Прозвучало немного в лоб, но я понимала, что ему требуется ответ, у него на лице была отчетливо написана эта потребность. Я сидела и изучала стол, и наконец до меня дошло, что он имел в виду, сказав, что Габи остается в Лиссабоне, а он вернулся в Гаагу, вернулся назад. Чересчур сложно, чтобы охватить за раз. Адриан снова заговорил, не дав мне вставить ни слова.
Прости, что не звонил тебе чаще, пока был в Португалии. Прости за долгое молчание. Он покачал головой. Все оказалось труднее, чем я ожидал. На самом деле мне надо было лучше подготовиться, все-таки я был женат на Габи пятнадцать лет. Но я не сознавал, насколько между нами все испортилось. Он посмотрел на меня и понизил голос. Прости, что так вышло с Габи. Я понятия не имел, что она собирается зайти ко мне, я вообще понятия не имел, что она будет в Гааге. Я бы никогда не подверг тебя такому умышленно.

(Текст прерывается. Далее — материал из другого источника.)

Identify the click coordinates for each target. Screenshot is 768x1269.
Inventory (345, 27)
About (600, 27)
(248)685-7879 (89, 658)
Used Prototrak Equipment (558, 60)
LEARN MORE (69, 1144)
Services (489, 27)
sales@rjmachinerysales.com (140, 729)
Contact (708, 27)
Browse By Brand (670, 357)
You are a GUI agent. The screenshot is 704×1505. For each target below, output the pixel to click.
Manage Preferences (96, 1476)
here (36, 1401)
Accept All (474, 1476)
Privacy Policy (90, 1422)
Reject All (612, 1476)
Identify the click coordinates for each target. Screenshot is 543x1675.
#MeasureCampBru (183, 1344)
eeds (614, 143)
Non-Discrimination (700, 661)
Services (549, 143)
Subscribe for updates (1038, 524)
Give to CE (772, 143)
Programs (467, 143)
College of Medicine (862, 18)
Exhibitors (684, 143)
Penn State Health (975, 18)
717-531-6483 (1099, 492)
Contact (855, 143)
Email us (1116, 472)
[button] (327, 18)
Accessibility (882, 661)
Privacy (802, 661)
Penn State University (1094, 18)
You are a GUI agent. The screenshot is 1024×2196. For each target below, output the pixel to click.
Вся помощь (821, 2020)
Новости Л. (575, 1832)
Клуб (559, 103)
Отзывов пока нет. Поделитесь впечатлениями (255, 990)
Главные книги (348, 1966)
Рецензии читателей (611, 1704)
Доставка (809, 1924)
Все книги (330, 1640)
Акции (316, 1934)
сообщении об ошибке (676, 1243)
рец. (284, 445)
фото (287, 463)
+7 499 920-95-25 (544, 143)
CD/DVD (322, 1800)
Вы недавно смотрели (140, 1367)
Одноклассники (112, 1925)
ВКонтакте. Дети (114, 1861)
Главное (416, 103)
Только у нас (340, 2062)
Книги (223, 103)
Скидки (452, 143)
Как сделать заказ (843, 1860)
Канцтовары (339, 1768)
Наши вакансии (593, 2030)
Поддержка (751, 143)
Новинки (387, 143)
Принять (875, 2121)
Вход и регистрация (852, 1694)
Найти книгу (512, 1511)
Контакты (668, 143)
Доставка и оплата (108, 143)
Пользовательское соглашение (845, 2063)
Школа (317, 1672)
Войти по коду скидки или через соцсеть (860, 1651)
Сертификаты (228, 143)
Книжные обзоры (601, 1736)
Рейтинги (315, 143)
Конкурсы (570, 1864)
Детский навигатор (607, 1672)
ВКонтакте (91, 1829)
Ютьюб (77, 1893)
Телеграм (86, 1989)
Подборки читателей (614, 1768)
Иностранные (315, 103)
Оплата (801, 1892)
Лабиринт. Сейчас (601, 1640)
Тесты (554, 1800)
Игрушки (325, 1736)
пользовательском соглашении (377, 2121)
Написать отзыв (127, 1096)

В его голосе, в том, как он все это проговорил, звучала настойчивость, значит, он понял или хотя бы начал понимать, каково мне было здесь без него все эти недели. Я намеревалась сказать ему многое, сто раз прокручивала в голове слова, которые, как мне казалось, должны быть произнесены вслух между нами, но сказала я только одно: я понимаю. Я иногда способна понять вообще все — в определенных обстоятельствах, про определенных людей. В этом моя сила и слабость. Я смотрела Адриану в глаза и думала, что, как бы то ни было, вполне возможно, именно Адриан и есть для меня тот самый человек.